=== DATA SHOWN ===

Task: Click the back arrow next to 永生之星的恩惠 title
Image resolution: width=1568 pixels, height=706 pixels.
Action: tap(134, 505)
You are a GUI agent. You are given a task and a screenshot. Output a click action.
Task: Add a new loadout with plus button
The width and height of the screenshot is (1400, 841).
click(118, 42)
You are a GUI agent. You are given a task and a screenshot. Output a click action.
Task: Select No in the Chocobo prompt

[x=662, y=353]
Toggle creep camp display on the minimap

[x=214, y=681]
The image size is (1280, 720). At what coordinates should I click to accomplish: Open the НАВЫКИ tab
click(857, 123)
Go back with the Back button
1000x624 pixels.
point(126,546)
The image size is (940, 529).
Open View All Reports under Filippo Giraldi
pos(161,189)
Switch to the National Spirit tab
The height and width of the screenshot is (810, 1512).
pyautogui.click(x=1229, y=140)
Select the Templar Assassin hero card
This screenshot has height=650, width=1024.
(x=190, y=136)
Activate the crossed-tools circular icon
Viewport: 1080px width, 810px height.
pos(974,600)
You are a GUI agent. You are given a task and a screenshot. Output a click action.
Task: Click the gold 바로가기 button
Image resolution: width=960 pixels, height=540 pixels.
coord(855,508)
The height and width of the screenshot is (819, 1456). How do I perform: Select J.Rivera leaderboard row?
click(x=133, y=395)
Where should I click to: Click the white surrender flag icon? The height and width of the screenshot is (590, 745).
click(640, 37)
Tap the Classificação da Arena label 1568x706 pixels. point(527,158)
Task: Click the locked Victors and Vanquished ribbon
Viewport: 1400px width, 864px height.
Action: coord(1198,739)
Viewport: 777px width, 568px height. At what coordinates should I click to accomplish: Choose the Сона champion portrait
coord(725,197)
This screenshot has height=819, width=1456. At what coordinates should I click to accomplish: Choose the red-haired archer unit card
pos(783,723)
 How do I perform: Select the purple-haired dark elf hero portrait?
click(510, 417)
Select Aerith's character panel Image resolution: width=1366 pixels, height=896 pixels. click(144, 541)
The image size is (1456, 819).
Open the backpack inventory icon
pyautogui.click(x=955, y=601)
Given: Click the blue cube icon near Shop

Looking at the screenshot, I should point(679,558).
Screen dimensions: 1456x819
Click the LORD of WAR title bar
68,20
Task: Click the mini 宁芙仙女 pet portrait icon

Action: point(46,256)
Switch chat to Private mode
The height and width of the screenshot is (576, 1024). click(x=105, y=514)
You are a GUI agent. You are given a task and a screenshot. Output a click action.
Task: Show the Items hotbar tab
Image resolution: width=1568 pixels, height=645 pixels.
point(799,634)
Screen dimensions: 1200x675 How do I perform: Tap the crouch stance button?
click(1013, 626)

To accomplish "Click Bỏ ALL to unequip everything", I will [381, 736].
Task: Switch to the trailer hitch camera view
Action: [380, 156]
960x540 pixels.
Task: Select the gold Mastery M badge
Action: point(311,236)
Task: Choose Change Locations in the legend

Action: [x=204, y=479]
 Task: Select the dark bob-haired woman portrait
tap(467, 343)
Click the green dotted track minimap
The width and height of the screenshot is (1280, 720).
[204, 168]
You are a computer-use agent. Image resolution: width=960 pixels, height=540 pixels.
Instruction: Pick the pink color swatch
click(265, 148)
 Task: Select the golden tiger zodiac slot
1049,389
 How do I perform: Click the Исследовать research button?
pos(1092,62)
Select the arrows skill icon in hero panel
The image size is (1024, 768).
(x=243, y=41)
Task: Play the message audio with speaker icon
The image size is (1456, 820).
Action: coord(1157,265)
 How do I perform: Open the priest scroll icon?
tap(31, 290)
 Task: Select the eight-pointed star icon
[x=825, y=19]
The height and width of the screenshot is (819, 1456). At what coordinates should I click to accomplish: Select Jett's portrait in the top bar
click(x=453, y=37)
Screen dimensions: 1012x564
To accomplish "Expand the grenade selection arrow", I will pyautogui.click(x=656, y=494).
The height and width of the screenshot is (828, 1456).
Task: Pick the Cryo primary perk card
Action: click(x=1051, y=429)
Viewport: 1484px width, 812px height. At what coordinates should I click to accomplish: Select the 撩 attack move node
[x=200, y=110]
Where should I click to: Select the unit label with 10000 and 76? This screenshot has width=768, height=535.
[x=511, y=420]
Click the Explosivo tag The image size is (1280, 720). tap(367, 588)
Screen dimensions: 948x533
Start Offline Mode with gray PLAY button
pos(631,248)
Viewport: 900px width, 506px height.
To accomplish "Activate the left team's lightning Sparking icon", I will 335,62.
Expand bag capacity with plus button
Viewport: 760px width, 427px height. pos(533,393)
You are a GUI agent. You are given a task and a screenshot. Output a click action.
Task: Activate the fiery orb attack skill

===

#### WHAT TO WORK ON
Could you repeat all the items above, substituting "interface assistant" for every occurrence of "GUI agent" and leaving everything else unchanged?

#### RIGHT ANSWER
Task: Click the back arrow next to 永生之星的恩惠 title
Image resolution: width=1568 pixels, height=706 pixels.
Action: tap(134, 505)
You are a interface assistant. You are given a task and a screenshot. Output a click action.
Task: Add a new loadout with plus button
The width and height of the screenshot is (1400, 841).
click(118, 42)
You are a interface assistant. You are given a task and a screenshot. Output a click action.
Task: Select No in the Chocobo prompt

[x=662, y=353]
Toggle creep camp display on the minimap

[x=214, y=681]
The image size is (1280, 720). At what coordinates should I click to accomplish: Open the НАВЫКИ tab
click(857, 123)
Go back with the Back button
1000x624 pixels.
point(126,546)
The image size is (940, 529).
Open View All Reports under Filippo Giraldi
pos(161,189)
Switch to the National Spirit tab
The height and width of the screenshot is (810, 1512).
pyautogui.click(x=1229, y=140)
Select the Templar Assassin hero card
This screenshot has height=650, width=1024.
(x=190, y=136)
Activate the crossed-tools circular icon
Viewport: 1080px width, 810px height.
pos(974,600)
You are a interface assistant. You are given a task and a screenshot. Output a click action.
Task: Click the gold 바로가기 button
Image resolution: width=960 pixels, height=540 pixels.
coord(855,508)
The height and width of the screenshot is (819, 1456). How do I perform: Select J.Rivera leaderboard row?
click(x=133, y=395)
Where should I click to: Click the white surrender flag icon? The height and width of the screenshot is (590, 745).
click(640, 37)
Tap the Classificação da Arena label 1568x706 pixels. point(527,158)
Task: Click the locked Victors and Vanquished ribbon
Viewport: 1400px width, 864px height.
Action: coord(1198,739)
Viewport: 777px width, 568px height. At what coordinates should I click to accomplish: Choose the Сона champion portrait
coord(725,197)
This screenshot has height=819, width=1456. At what coordinates should I click to accomplish: Choose the red-haired archer unit card
pos(783,723)
 How do I perform: Select the purple-haired dark elf hero portrait?
click(510, 417)
Select Aerith's character panel Image resolution: width=1366 pixels, height=896 pixels. click(144, 541)
The image size is (1456, 819).
Open the backpack inventory icon
pyautogui.click(x=955, y=601)
Given: Click the blue cube icon near Shop

Looking at the screenshot, I should point(679,558).
Screen dimensions: 1456x819
Click the LORD of WAR title bar
68,20
Task: Click the mini 宁芙仙女 pet portrait icon

Action: point(46,256)
Switch chat to Private mode
The height and width of the screenshot is (576, 1024). click(x=105, y=514)
You are a interface assistant. You are given a task and a screenshot. Output a click action.
Task: Show the Items hotbar tab
Image resolution: width=1568 pixels, height=645 pixels.
point(799,634)
Screen dimensions: 1200x675 How do I perform: Tap the crouch stance button?
click(1013, 626)

To accomplish "Click Bỏ ALL to unequip everything", I will [381, 736].
Task: Switch to the trailer hitch camera view
Action: [380, 156]
960x540 pixels.
Task: Select the gold Mastery M badge
Action: point(311,236)
Task: Choose Change Locations in the legend

Action: [x=204, y=479]
 Task: Select the dark bob-haired woman portrait
tap(467, 343)
Click the green dotted track minimap
The width and height of the screenshot is (1280, 720).
[204, 168]
You are a computer-use agent. Image resolution: width=960 pixels, height=540 pixels.
Instruction: Pick the pink color swatch
click(265, 148)
 Task: Select the golden tiger zodiac slot
1049,389
 How do I perform: Click the Исследовать research button?
pos(1092,62)
Select the arrows skill icon in hero panel
The image size is (1024, 768).
(x=243, y=41)
Task: Play the message audio with speaker icon
The image size is (1456, 820).
Action: coord(1157,265)
 How do I perform: Open the priest scroll icon?
tap(31, 290)
 Task: Select the eight-pointed star icon
[x=825, y=19]
The height and width of the screenshot is (819, 1456). At what coordinates should I click to accomplish: Select Jett's portrait in the top bar
click(x=453, y=37)
Screen dimensions: 1012x564
To accomplish "Expand the grenade selection arrow", I will pyautogui.click(x=656, y=494).
The height and width of the screenshot is (828, 1456).
Task: Pick the Cryo primary perk card
Action: click(x=1051, y=429)
Viewport: 1484px width, 812px height. At what coordinates should I click to accomplish: Select the 撩 attack move node
[x=200, y=110]
Where should I click to: Select the unit label with 10000 and 76? This screenshot has width=768, height=535.
[x=511, y=420]
Click the Explosivo tag The image size is (1280, 720). tap(367, 588)
Screen dimensions: 948x533
Start Offline Mode with gray PLAY button
pos(631,248)
Viewport: 900px width, 506px height.
To accomplish "Activate the left team's lightning Sparking icon", I will 335,62.
Expand bag capacity with plus button
Viewport: 760px width, 427px height. pos(533,393)
You are a interface assistant. You are given a task and a screenshot. Output a click action.
Task: Activate the fiery orb attack skill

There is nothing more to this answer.